== WHAT YOU ARE ASKED TO DO ==
For the data below, tally how many lines contain "This" and answer only with that tally.

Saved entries

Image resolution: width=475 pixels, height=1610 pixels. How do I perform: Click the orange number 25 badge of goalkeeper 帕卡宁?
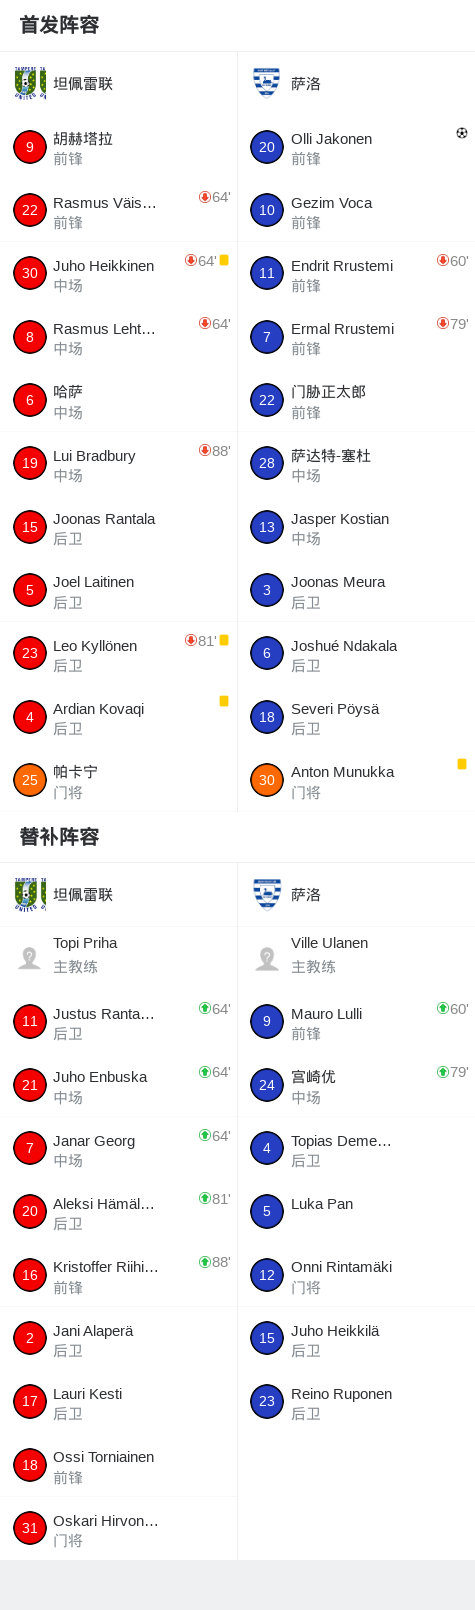pos(30,780)
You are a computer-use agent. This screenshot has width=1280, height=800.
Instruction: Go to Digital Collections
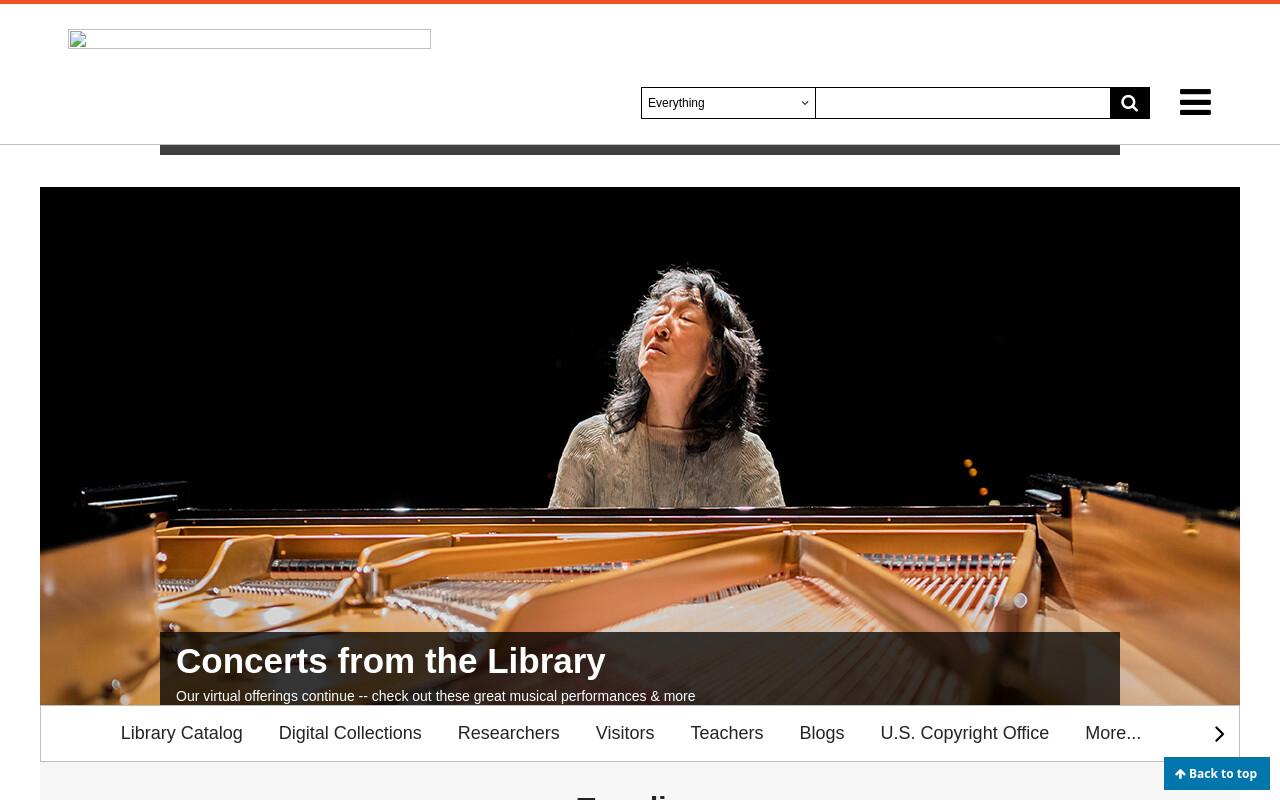350,733
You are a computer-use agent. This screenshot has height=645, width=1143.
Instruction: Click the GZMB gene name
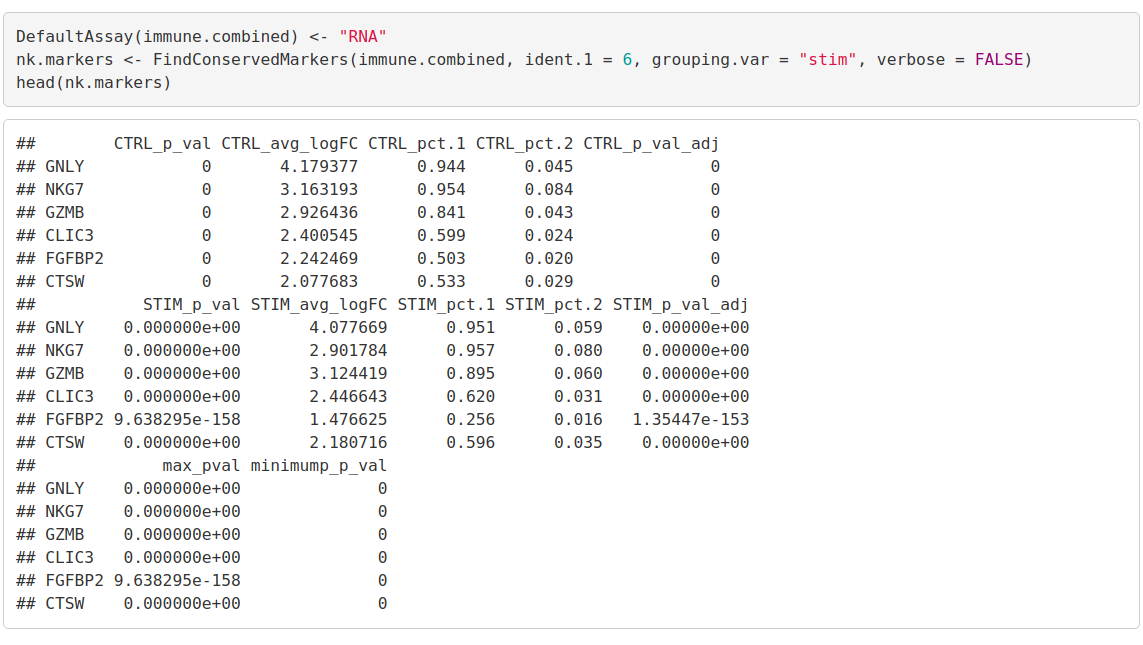pos(67,212)
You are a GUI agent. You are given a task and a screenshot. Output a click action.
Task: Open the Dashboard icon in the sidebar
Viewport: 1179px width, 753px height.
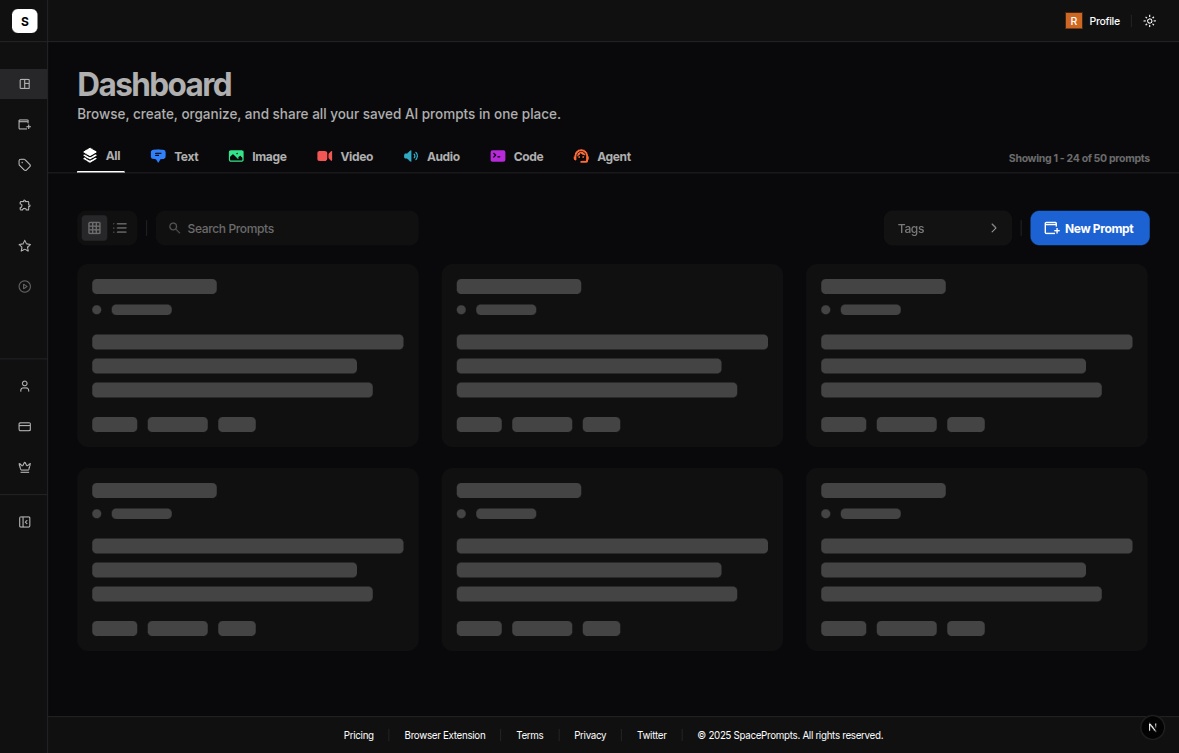(24, 84)

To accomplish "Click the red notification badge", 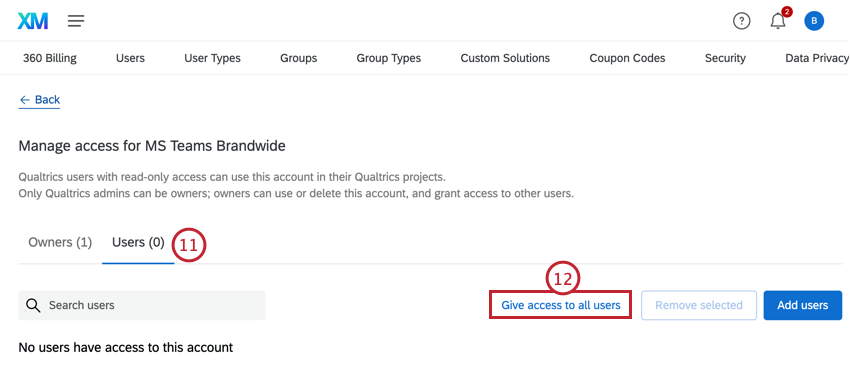I will [787, 11].
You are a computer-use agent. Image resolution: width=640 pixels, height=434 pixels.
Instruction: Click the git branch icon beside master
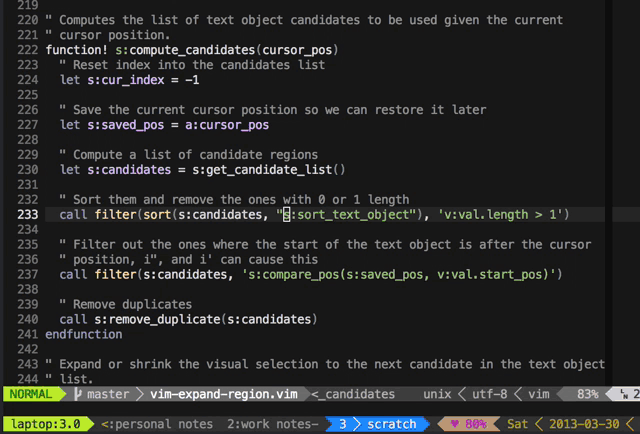77,394
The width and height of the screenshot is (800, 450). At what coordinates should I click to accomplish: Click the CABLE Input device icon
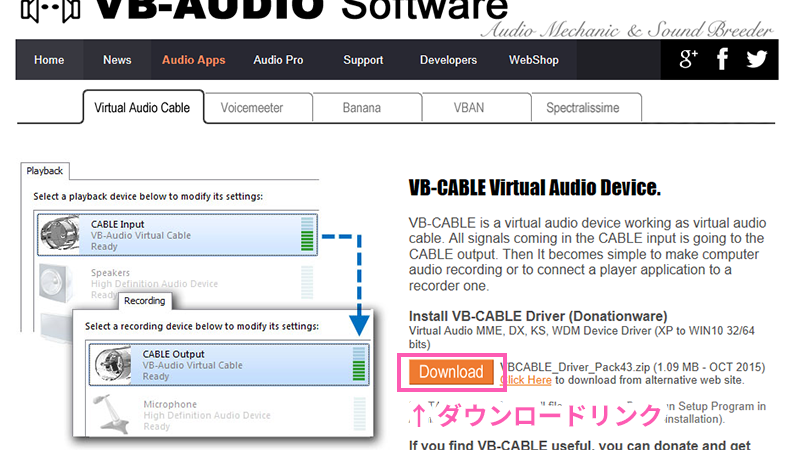click(x=62, y=233)
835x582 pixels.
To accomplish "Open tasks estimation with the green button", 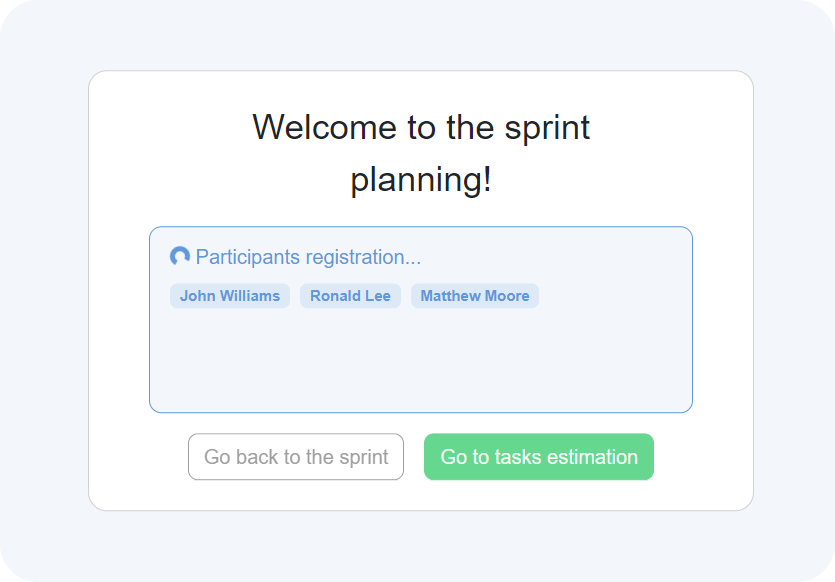I will pyautogui.click(x=539, y=457).
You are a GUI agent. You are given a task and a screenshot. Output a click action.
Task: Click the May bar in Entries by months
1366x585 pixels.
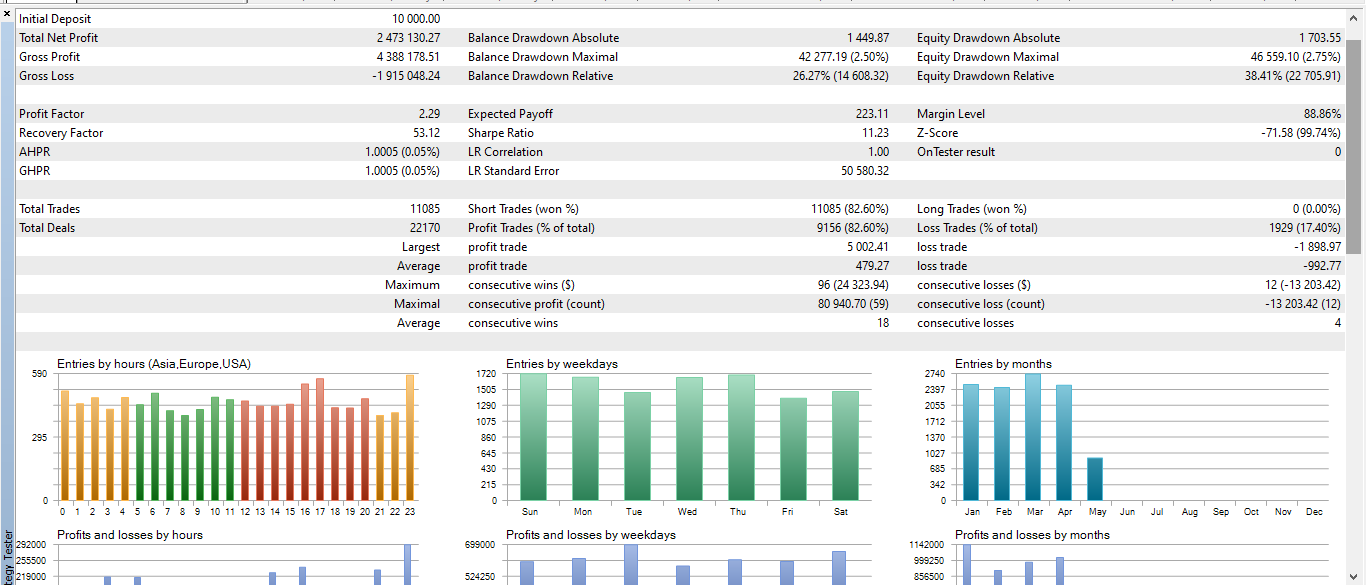(1096, 479)
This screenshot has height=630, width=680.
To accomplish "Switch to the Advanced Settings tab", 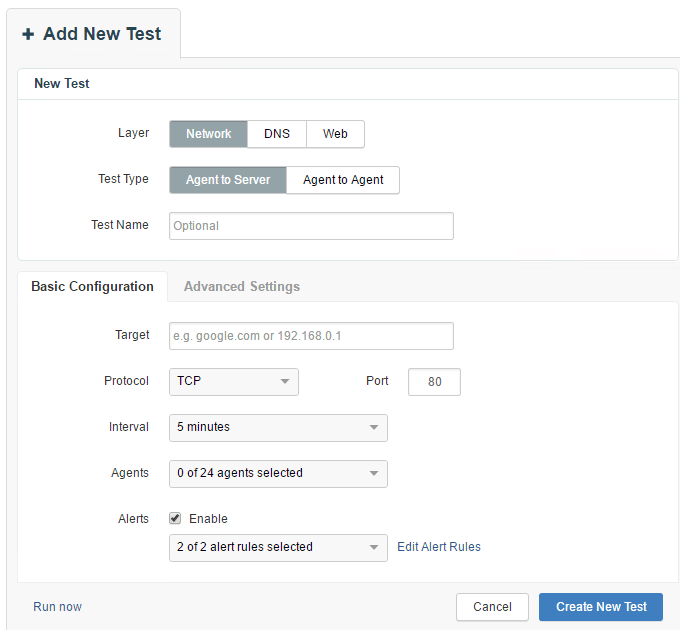I will coord(242,286).
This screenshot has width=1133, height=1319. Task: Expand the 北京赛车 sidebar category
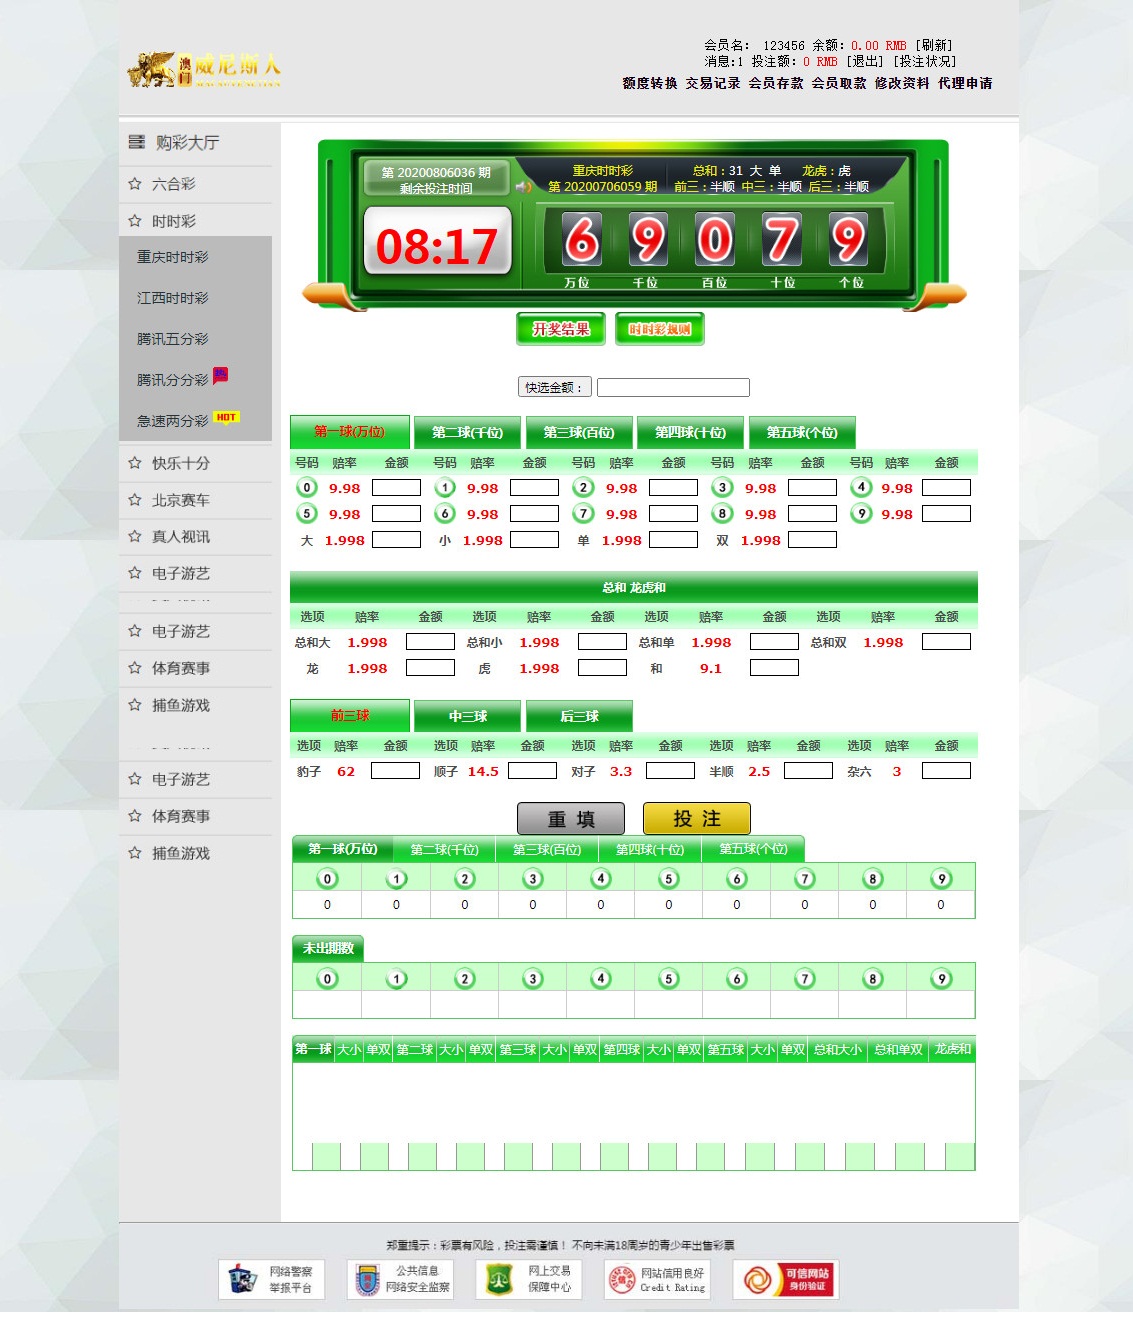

== EXERCISE ANSWER ==
4